Material for this exercise
■ ■ ■ ■
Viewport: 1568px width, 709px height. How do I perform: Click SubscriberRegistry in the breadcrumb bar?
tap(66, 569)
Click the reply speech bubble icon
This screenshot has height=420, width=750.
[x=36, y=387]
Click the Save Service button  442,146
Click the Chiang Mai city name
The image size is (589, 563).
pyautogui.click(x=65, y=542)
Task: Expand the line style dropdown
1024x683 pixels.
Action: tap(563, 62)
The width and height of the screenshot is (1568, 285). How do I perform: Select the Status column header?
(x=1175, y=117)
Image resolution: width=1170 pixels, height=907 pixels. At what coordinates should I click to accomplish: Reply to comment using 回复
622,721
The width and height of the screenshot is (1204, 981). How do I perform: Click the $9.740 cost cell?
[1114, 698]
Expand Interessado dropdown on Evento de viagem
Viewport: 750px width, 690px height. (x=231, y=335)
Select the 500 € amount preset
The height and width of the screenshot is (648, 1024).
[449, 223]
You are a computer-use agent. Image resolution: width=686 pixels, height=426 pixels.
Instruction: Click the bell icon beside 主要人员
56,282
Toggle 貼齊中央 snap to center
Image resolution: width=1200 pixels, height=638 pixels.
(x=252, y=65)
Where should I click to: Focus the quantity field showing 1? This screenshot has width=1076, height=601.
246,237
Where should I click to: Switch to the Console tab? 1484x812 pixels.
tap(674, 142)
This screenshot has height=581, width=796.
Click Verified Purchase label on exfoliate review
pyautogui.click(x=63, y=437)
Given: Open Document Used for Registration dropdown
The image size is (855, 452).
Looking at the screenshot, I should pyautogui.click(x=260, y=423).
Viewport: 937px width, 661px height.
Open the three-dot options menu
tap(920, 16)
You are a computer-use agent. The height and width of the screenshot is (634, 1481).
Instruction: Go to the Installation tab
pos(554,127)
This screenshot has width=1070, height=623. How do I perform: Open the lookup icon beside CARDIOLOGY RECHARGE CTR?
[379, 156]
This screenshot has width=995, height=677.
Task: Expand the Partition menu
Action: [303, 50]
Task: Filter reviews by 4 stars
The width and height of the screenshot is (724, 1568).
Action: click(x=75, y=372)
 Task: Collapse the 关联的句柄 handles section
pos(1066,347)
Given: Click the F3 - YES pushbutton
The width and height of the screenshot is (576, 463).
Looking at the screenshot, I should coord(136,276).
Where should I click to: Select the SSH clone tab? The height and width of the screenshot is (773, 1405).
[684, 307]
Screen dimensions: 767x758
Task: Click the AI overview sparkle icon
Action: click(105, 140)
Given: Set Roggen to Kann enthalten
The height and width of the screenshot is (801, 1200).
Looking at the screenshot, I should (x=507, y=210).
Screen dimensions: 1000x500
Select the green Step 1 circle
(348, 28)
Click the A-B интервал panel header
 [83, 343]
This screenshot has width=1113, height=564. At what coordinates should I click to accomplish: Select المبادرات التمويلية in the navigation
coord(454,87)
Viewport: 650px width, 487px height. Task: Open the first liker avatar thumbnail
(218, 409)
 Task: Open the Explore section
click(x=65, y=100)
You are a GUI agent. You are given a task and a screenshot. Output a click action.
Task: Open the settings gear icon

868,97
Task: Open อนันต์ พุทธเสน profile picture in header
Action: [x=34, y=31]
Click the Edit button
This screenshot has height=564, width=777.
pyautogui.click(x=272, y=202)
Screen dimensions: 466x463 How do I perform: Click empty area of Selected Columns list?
■ ■ ■ ■
Assignment
What is needed is a word-for-word copy of the material above.

Response box
Viewport: 1568px width, 709px height. How do I perform: Click SubscriberRegistry in the breadcrumb bar?
tap(66, 569)
Click the reply speech bubble icon
This screenshot has height=420, width=750.
[x=36, y=387]
Click the Save Service button  442,146
Click the Chiang Mai city name
The image size is (589, 563).
pyautogui.click(x=65, y=542)
Task: Expand the line style dropdown
1024x683 pixels.
Action: tap(563, 62)
The width and height of the screenshot is (1568, 285). How do I perform: Select the Status column header?
(x=1175, y=117)
Image resolution: width=1170 pixels, height=907 pixels. At what coordinates should I click to accomplish: Reply to comment using 回复
622,721
The width and height of the screenshot is (1204, 981). How do I perform: Click the $9.740 cost cell?
[1114, 698]
Expand Interessado dropdown on Evento de viagem
Viewport: 750px width, 690px height. (x=231, y=335)
Select the 500 € amount preset
The height and width of the screenshot is (648, 1024).
[449, 223]
You are a computer-use agent. Image resolution: width=686 pixels, height=426 pixels.
Instruction: Click the bell icon beside 主要人员
56,282
Toggle 貼齊中央 snap to center
Image resolution: width=1200 pixels, height=638 pixels.
(x=252, y=65)
Where should I click to: Focus the quantity field showing 1? This screenshot has width=1076, height=601.
246,237
Where should I click to: Switch to the Console tab? 1484x812 pixels.
tap(674, 142)
This screenshot has height=581, width=796.
Click Verified Purchase label on exfoliate review
pyautogui.click(x=63, y=437)
Given: Open Document Used for Registration dropdown
The image size is (855, 452).
Looking at the screenshot, I should pyautogui.click(x=260, y=423).
Viewport: 937px width, 661px height.
Open the three-dot options menu
tap(920, 16)
You are a computer-use agent. The height and width of the screenshot is (634, 1481).
Instruction: Go to the Installation tab
pos(554,127)
This screenshot has width=1070, height=623. How do I perform: Open the lookup icon beside CARDIOLOGY RECHARGE CTR?
[379, 156]
This screenshot has width=995, height=677.
Task: Expand the Partition menu
Action: [303, 50]
Task: Filter reviews by 4 stars
The width and height of the screenshot is (724, 1568).
Action: click(x=75, y=372)
 Task: Collapse the 关联的句柄 handles section
pos(1066,347)
Given: Click the F3 - YES pushbutton
The width and height of the screenshot is (576, 463).
Looking at the screenshot, I should coord(136,276).
Where should I click to: Select the SSH clone tab? The height and width of the screenshot is (773, 1405).
[684, 307]
Screen dimensions: 767x758
Task: Click the AI overview sparkle icon
Action: click(105, 140)
Given: Set Roggen to Kann enthalten
The height and width of the screenshot is (801, 1200).
Looking at the screenshot, I should (x=507, y=210).
Screen dimensions: 1000x500
Select the green Step 1 circle
(348, 28)
Click the A-B интервал panel header
 [83, 343]
This screenshot has width=1113, height=564. At what coordinates should I click to accomplish: Select المبادرات التمويلية in the navigation
coord(454,87)
Viewport: 650px width, 487px height. Task: Open the first liker avatar thumbnail
(218, 409)
 Task: Open the Explore section
click(x=65, y=100)
You are a GUI agent. You are given a task and a screenshot. Output a click action.
Task: Open the settings gear icon

868,97
Task: Open อนันต์ พุทธเสน profile picture in header
Action: [x=34, y=31]
Click the Edit button
This screenshot has height=564, width=777.
pyautogui.click(x=272, y=202)
Screen dimensions: 466x463 How do I perform: Click empty area of Selected Columns list?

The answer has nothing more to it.